In 1982 Chief Streeter was seriously wounded while on duty and spent five weeks in Massachusetts General Hospital. While in Mass General, Chief’s Streeter’s wife Cindy gave birth to their first child, Chad. Chad would later go on to serve with the United States Army, 82nd Airborne and was actually stationed in the same camp and same barracks location with the 2nd Infantry Division, Long Range Surveillance Detachment – Airborne, where Chief Streeter had been assigned thirty years earlier, Camp Casey.

After thirteen years with the Amesbury Police Department, Chief Streeter returned to the Salisbury Police Department in 1988 as the Chief of Police. Chief Streeter served as the Salisbury Chief for fourteen years until reaching his maximum retirement entitlement in December of 2002. Chief Streeter came to Newton in that same month and year and is currently celebrating over fourteen years as the Police Chief for the Town of Newton.

In Chief’s time leading the Newton Police Department, it has become one of NH’s eleven police departments to be state accredited in both 2007 and again in 2011. The Newton Police department will undergo a Nation Accreditation review process during this July and if successful will be again one of eleven in the State of NH and among only five percent of police department’s in the nation to attain that status.

Chief Streeter is extremely and sincerely grateful for everything that he has been able to accomplish based on the sacrifices of so many that were never given the same opportunity(ies).
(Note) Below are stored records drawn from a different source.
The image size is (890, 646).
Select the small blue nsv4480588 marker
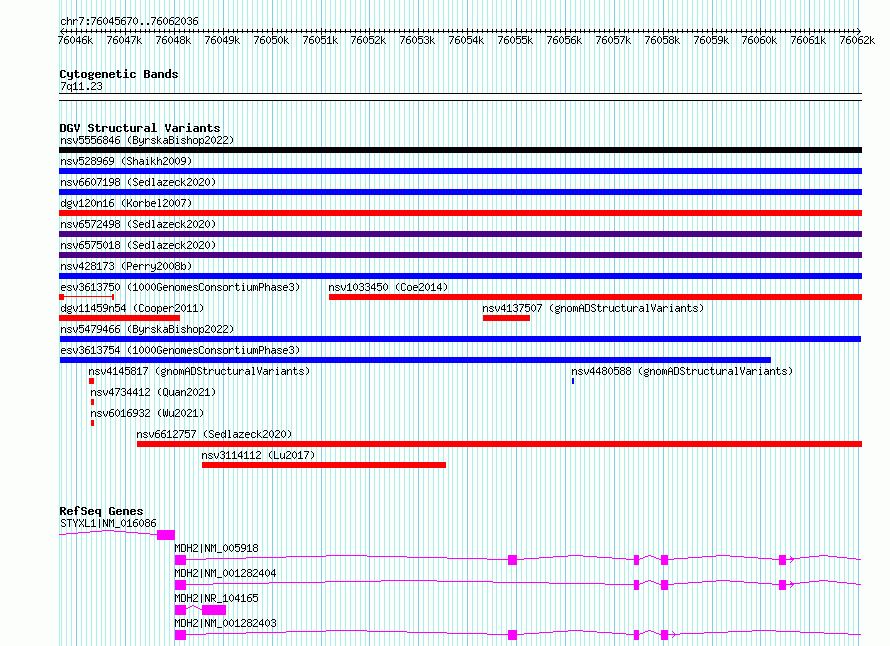click(573, 381)
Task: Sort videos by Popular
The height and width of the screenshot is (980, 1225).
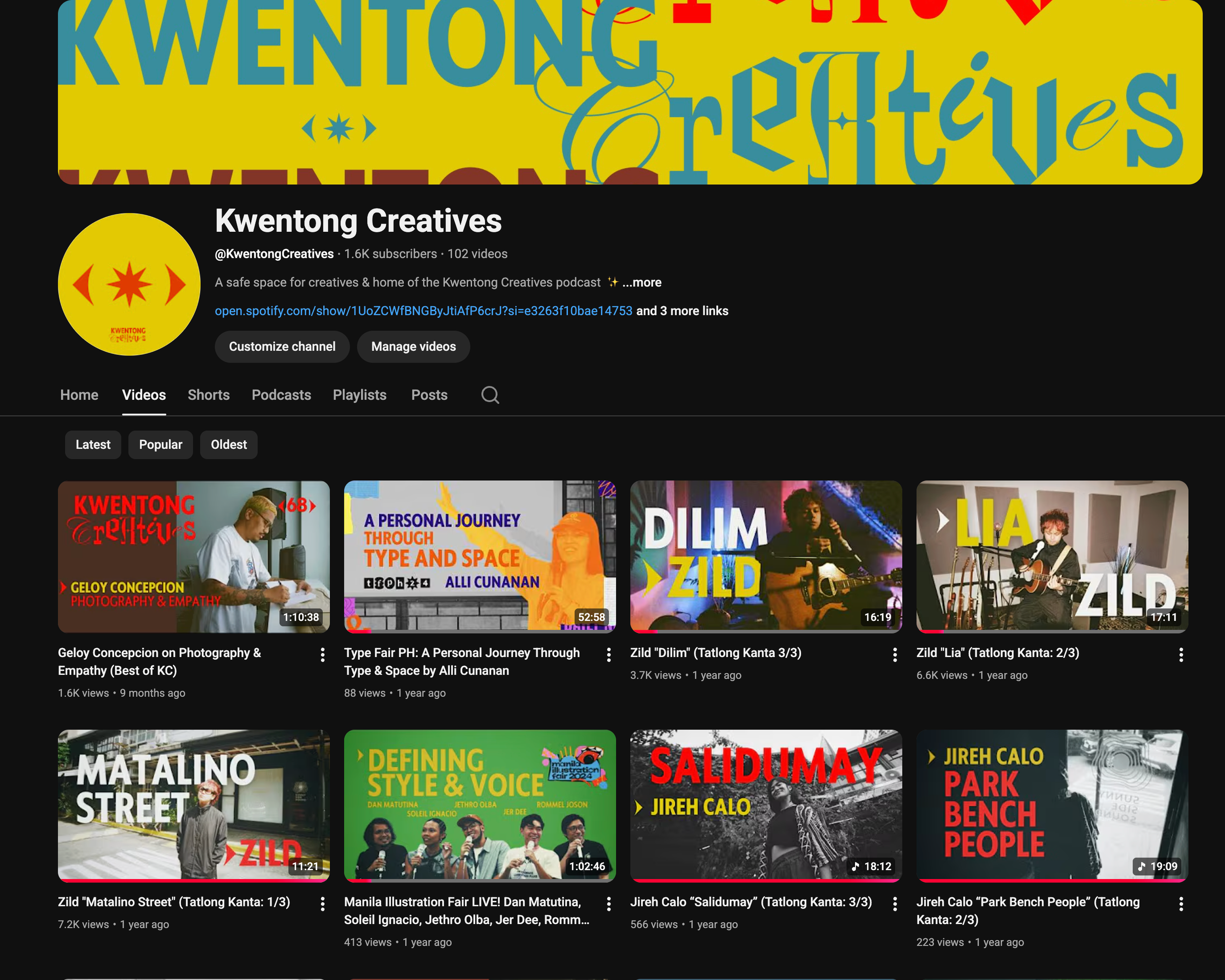Action: (160, 444)
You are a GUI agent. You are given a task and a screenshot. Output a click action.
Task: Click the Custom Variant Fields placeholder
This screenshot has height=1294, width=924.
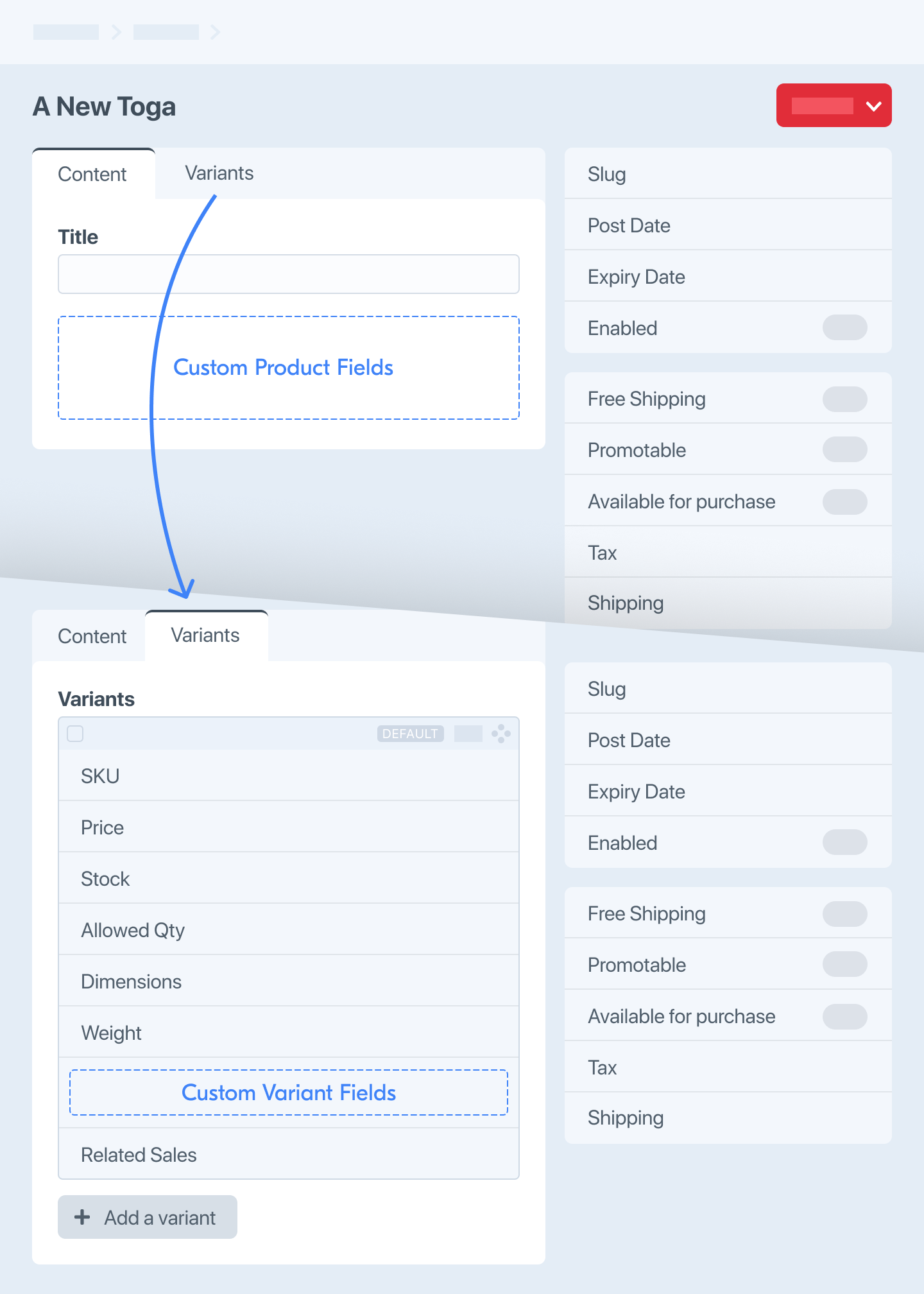[288, 1092]
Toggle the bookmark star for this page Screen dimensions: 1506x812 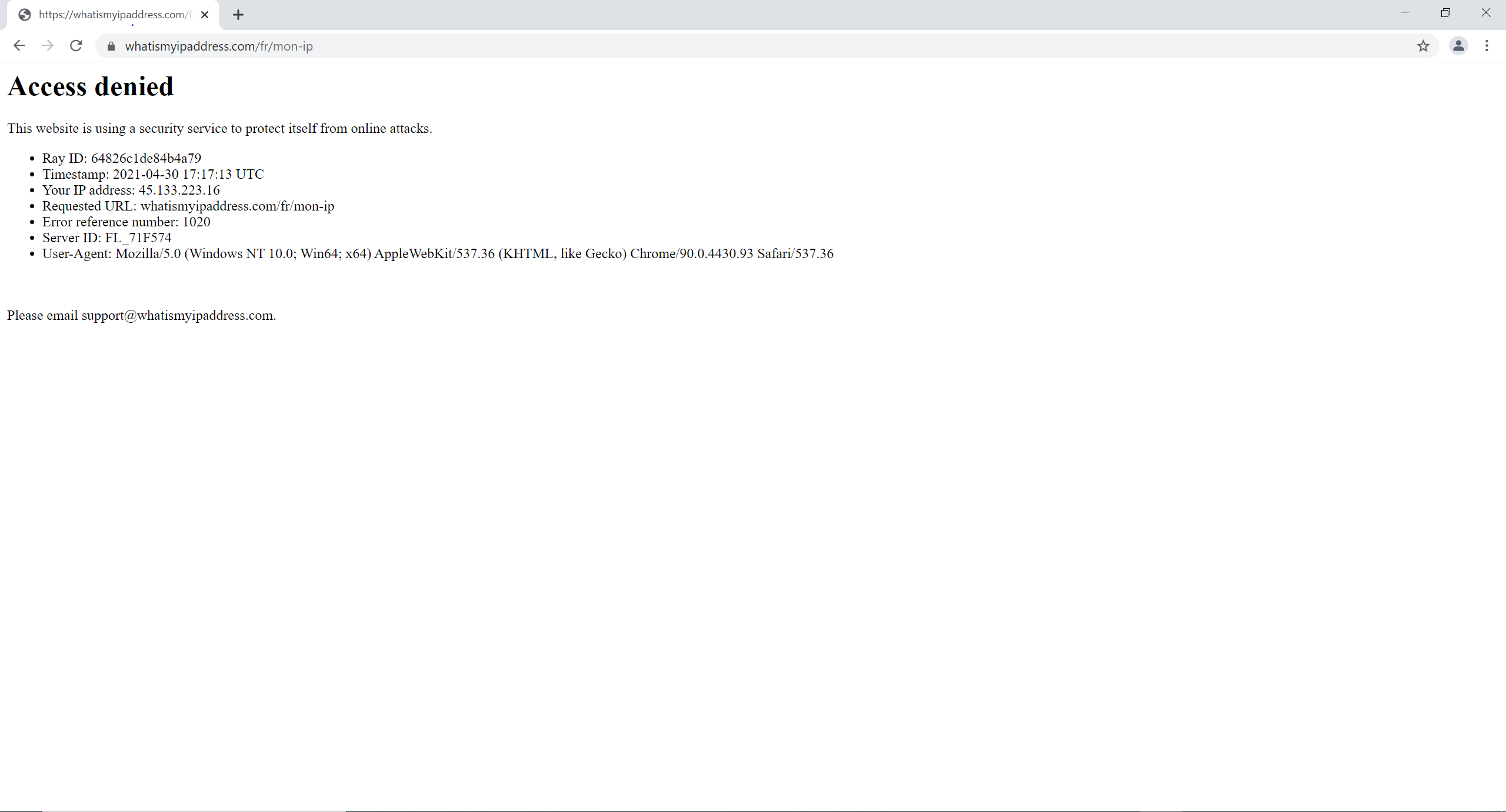[1424, 46]
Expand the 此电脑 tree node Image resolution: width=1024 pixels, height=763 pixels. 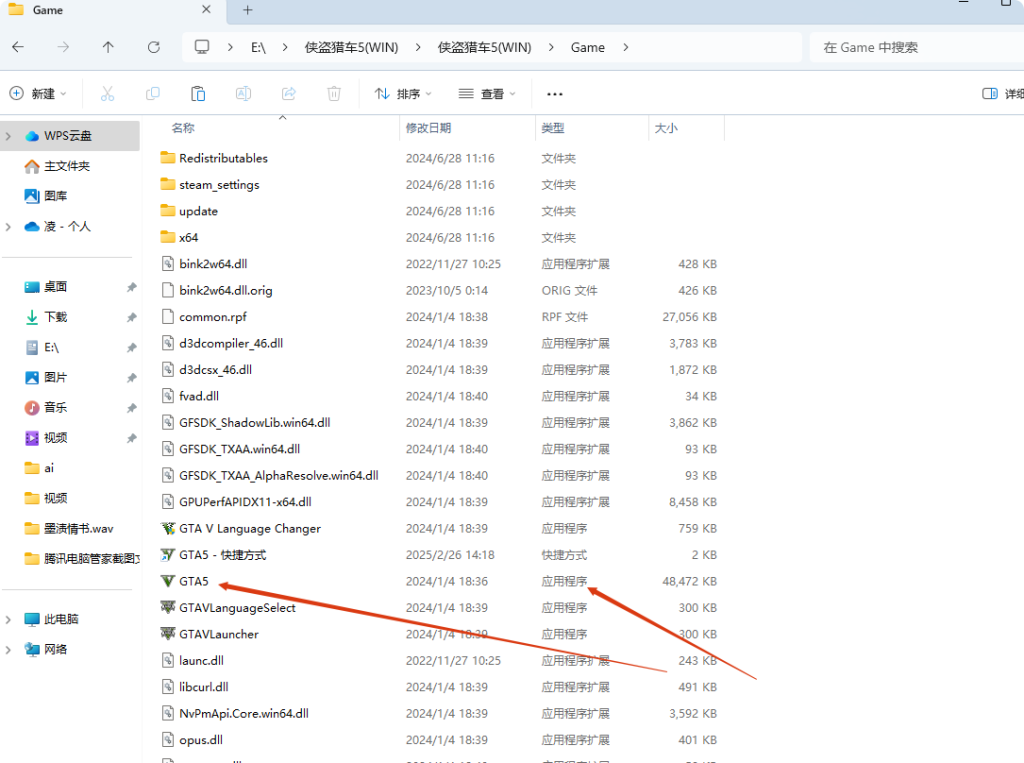pos(9,619)
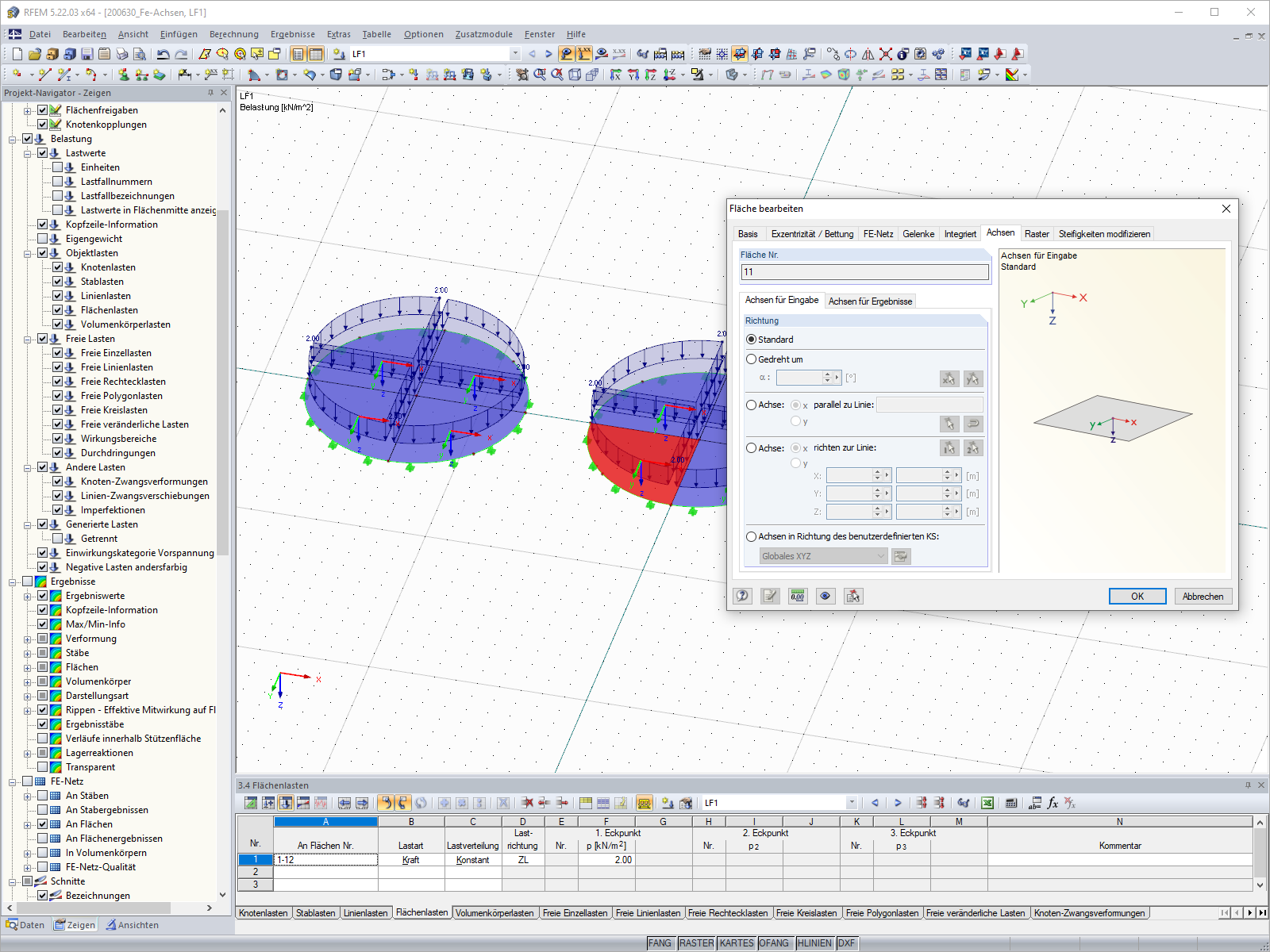Toggle the Eigengewicht checkbox
Viewport: 1270px width, 952px height.
(x=43, y=239)
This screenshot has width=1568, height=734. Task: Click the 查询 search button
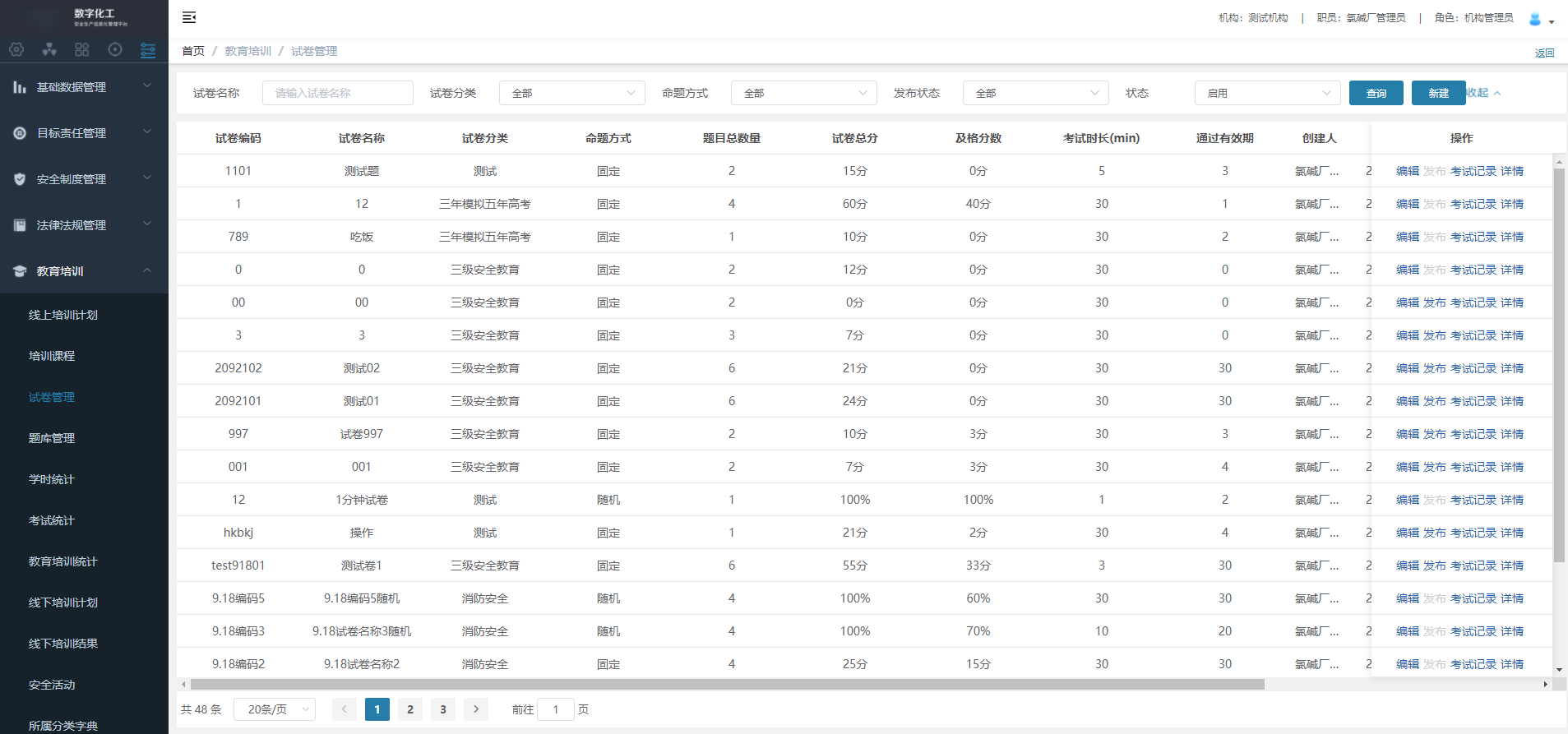tap(1376, 93)
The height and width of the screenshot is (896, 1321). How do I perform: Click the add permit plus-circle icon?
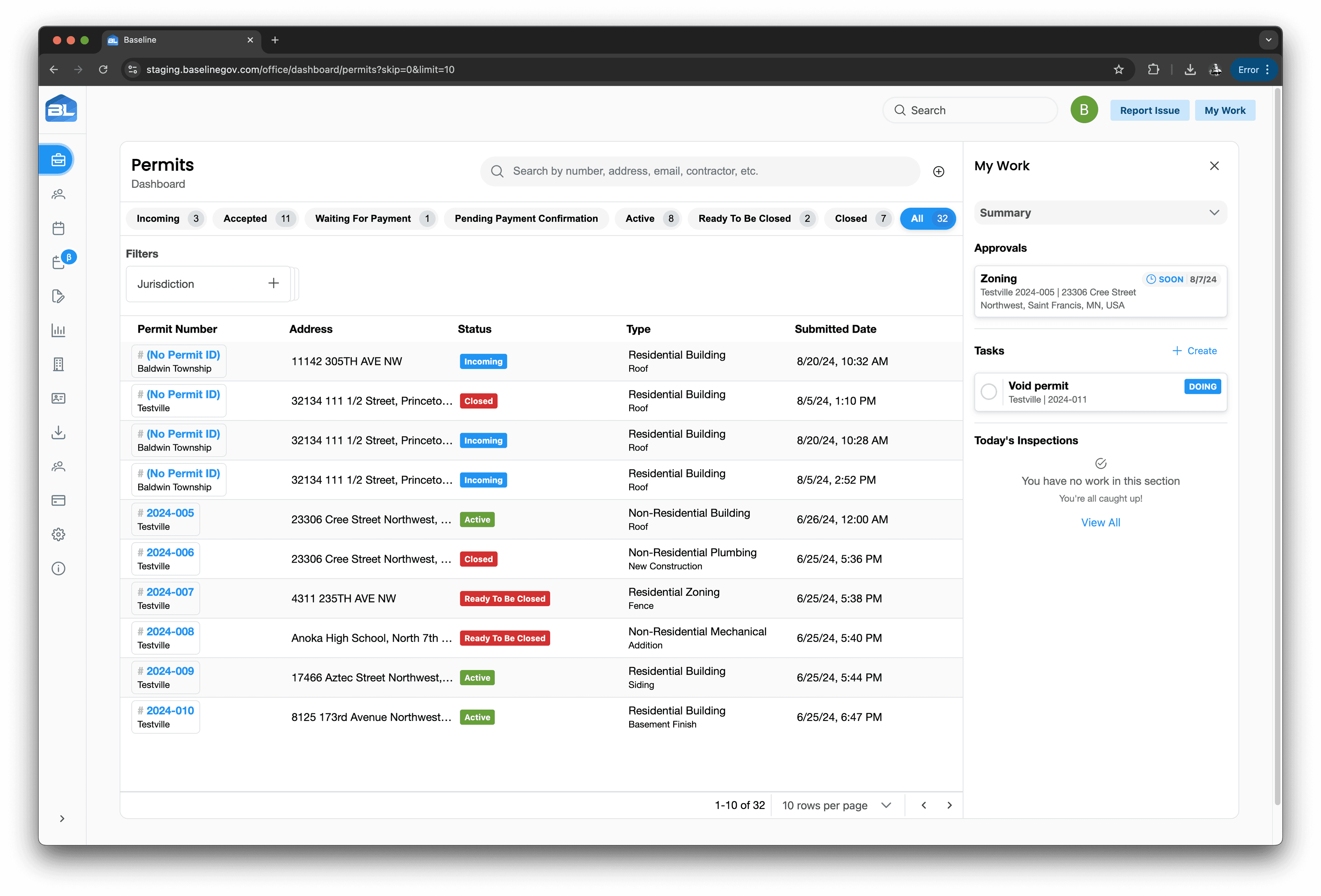coord(938,172)
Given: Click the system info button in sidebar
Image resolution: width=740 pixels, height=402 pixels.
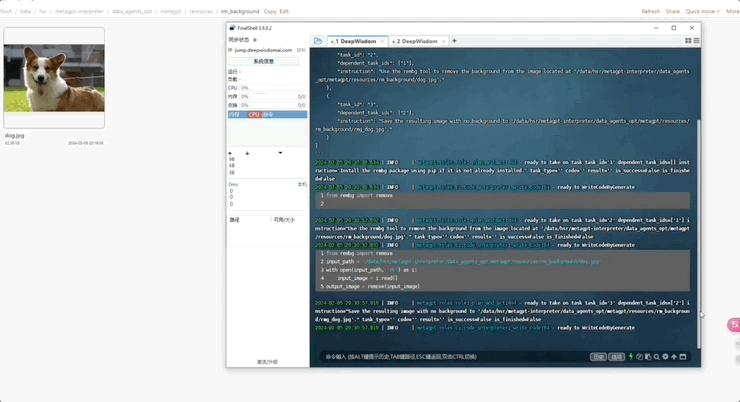Looking at the screenshot, I should [x=264, y=61].
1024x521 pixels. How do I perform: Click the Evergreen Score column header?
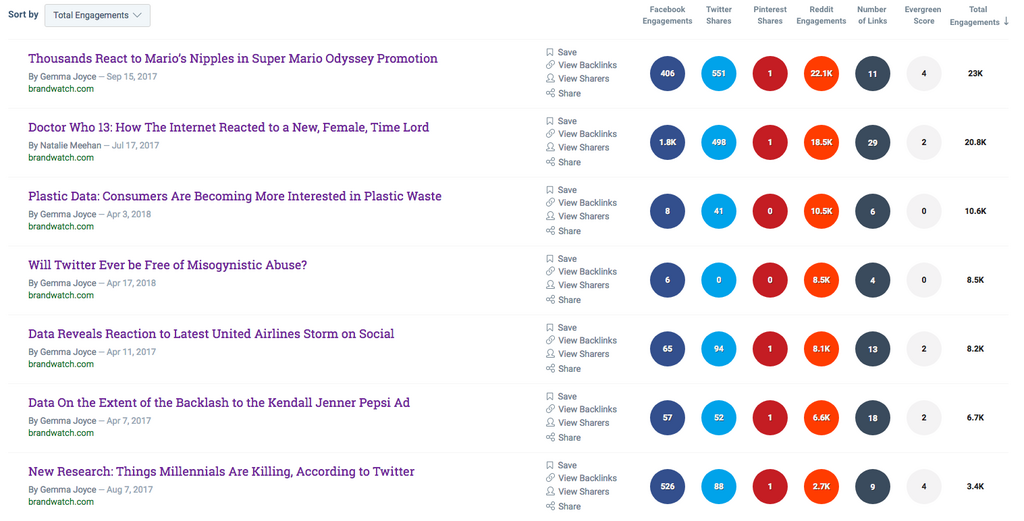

It is my honor to present this flag, flown over Memorial School, to someone who continues to protect and serve-45 years in law enforcement-doing his best to keep our Memorial community and the community of Newton safe. Chief Larry Streeter.

Boys and girls, on Monday, when we recognize Memorial Day officially, please take the time to thank a veteran. And please remember the many servicemen and women of our nations’ forces who gave the ultimate sacrifice, giving their lives so that we may be free.